* _Exercise details_: Reproduce this listing from its first line through the line with "Solutions (175, 99)", inclusive, leaving out all that follows.

::::

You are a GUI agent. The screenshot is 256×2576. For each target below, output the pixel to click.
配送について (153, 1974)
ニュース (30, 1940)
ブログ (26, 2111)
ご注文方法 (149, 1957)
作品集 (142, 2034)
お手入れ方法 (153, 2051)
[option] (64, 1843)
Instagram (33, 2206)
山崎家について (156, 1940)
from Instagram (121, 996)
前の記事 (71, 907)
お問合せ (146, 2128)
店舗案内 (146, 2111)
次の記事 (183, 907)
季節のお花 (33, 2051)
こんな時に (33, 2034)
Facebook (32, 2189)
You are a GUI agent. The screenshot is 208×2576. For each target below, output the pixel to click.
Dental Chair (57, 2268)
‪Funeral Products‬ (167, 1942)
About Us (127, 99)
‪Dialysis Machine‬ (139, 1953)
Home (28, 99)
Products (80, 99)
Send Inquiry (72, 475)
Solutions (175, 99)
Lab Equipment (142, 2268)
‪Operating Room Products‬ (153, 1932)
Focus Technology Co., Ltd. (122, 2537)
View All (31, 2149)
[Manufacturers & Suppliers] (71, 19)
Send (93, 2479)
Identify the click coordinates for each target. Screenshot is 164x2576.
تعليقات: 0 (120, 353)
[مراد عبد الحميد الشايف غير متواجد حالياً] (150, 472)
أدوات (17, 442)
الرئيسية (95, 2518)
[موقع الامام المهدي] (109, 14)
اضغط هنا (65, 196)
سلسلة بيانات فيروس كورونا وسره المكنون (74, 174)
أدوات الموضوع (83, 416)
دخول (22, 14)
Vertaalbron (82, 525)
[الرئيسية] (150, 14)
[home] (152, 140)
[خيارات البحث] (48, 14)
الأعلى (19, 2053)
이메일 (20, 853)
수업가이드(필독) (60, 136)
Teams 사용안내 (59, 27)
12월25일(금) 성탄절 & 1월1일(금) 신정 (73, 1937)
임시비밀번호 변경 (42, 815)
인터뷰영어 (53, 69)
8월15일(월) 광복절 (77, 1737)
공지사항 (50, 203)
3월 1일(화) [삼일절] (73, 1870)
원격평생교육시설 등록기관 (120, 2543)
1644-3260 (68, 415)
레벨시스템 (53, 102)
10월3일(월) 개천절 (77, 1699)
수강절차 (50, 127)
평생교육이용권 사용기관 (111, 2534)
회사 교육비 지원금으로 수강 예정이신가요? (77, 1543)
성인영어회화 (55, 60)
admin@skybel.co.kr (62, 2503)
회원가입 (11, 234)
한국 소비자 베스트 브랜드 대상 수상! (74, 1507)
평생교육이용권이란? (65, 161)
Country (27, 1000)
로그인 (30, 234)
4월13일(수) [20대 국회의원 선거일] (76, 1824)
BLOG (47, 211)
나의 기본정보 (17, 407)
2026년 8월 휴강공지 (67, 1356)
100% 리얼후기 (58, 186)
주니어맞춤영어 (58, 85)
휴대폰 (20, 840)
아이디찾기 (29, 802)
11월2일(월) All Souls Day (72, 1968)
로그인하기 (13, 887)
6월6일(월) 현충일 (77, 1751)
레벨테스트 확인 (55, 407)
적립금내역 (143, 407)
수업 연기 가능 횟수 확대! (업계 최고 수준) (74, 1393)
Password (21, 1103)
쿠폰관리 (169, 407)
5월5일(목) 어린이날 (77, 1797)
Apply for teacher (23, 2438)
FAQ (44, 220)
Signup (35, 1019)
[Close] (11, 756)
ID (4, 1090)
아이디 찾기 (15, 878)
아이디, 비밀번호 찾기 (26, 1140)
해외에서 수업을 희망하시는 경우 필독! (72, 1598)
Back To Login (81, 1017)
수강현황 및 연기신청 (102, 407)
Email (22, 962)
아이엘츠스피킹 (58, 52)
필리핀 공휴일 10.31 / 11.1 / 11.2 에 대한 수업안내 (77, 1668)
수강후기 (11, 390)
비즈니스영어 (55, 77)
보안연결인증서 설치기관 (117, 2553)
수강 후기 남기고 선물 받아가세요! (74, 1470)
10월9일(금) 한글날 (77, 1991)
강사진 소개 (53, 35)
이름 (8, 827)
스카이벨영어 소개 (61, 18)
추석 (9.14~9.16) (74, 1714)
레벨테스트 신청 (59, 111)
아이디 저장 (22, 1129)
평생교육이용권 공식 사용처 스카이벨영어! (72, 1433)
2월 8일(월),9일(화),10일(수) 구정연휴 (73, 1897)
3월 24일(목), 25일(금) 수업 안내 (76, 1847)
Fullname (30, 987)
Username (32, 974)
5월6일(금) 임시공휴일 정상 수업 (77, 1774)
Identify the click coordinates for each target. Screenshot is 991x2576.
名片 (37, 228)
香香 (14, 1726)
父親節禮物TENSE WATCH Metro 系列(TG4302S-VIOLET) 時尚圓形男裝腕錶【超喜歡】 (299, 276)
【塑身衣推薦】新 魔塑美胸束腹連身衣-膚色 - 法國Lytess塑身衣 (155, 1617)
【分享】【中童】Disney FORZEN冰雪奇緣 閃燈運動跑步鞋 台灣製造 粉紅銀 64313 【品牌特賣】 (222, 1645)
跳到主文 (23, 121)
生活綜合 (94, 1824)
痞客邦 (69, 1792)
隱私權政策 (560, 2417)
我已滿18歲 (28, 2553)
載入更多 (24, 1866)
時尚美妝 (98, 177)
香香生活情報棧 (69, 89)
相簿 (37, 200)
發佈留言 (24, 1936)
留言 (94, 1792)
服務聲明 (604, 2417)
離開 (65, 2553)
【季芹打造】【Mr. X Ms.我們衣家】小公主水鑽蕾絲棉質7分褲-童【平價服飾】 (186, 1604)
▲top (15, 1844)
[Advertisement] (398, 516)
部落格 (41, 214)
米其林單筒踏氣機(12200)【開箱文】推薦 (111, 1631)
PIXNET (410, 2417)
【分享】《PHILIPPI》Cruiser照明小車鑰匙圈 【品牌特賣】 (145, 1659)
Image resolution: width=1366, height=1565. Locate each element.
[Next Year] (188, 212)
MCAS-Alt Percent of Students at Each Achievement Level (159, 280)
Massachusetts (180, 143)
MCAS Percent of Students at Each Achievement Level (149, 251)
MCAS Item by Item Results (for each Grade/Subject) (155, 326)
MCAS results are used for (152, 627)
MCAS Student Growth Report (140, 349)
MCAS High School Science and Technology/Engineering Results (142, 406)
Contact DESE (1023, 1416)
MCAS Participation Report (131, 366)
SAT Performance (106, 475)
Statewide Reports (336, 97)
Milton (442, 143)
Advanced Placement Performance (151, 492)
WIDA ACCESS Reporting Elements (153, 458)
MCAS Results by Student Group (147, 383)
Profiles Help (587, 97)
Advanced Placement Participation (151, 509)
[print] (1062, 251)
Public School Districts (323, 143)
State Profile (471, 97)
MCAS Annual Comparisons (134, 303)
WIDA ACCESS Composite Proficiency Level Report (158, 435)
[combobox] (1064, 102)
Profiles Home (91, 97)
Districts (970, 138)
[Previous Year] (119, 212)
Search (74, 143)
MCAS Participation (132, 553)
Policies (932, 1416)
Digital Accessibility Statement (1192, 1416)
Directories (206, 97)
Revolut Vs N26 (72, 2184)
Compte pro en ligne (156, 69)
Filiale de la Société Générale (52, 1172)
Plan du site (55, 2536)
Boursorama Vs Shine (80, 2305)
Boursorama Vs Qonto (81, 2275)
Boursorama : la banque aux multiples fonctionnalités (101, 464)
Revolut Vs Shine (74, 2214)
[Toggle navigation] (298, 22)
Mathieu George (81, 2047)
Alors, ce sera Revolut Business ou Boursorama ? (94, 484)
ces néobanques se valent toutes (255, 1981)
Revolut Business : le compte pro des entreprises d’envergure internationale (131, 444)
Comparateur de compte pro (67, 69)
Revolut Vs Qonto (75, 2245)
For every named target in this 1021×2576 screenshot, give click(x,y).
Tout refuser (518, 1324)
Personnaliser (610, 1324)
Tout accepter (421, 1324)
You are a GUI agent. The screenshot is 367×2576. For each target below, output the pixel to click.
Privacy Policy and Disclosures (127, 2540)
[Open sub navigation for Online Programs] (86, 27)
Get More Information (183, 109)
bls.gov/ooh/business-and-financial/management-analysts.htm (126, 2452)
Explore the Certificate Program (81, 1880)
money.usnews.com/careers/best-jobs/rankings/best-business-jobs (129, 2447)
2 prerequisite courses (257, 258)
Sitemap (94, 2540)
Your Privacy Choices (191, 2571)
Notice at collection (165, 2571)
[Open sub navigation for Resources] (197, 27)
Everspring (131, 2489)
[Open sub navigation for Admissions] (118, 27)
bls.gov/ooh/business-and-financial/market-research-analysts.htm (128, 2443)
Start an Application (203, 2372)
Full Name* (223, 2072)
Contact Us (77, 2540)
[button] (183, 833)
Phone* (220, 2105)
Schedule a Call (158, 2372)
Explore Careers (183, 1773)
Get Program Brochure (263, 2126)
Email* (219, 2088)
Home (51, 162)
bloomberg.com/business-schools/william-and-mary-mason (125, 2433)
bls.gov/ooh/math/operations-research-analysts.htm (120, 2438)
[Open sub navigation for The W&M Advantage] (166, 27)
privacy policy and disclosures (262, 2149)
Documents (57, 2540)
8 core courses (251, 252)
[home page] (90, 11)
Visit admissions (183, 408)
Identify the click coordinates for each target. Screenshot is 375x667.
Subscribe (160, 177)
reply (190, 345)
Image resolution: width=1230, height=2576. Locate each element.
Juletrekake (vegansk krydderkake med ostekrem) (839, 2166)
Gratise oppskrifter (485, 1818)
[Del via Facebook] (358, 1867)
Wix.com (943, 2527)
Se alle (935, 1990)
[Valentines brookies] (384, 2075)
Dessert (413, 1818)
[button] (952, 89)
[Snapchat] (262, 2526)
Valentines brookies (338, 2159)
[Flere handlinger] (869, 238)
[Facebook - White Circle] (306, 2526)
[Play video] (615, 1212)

::::

* _Answer space_:
You are a GUI agent. The screenshot is 256×2576. For each target below, output the pixel to click.
配送について (153, 1974)
ニュース (30, 1940)
ブログ (26, 2111)
ご注文方法 (149, 1957)
作品集 (142, 2034)
お手入れ方法 (153, 2051)
[option] (64, 1843)
Instagram (33, 2206)
山崎家について (156, 1940)
from Instagram (121, 996)
前の記事 (71, 907)
お問合せ (146, 2128)
店舗案内 (146, 2111)
次の記事 (183, 907)
季節のお花 (33, 2051)
こんな時に (33, 2034)
Facebook (32, 2189)
You are a GUI agent. The screenshot is 208×2576. For each target below, output the pixel to click.
Dental Chair (57, 2268)
‪Funeral Products‬ (167, 1942)
About Us (127, 99)
‪Dialysis Machine‬ (139, 1953)
Home (28, 99)
Products (80, 99)
Send Inquiry (72, 475)
Solutions (175, 99)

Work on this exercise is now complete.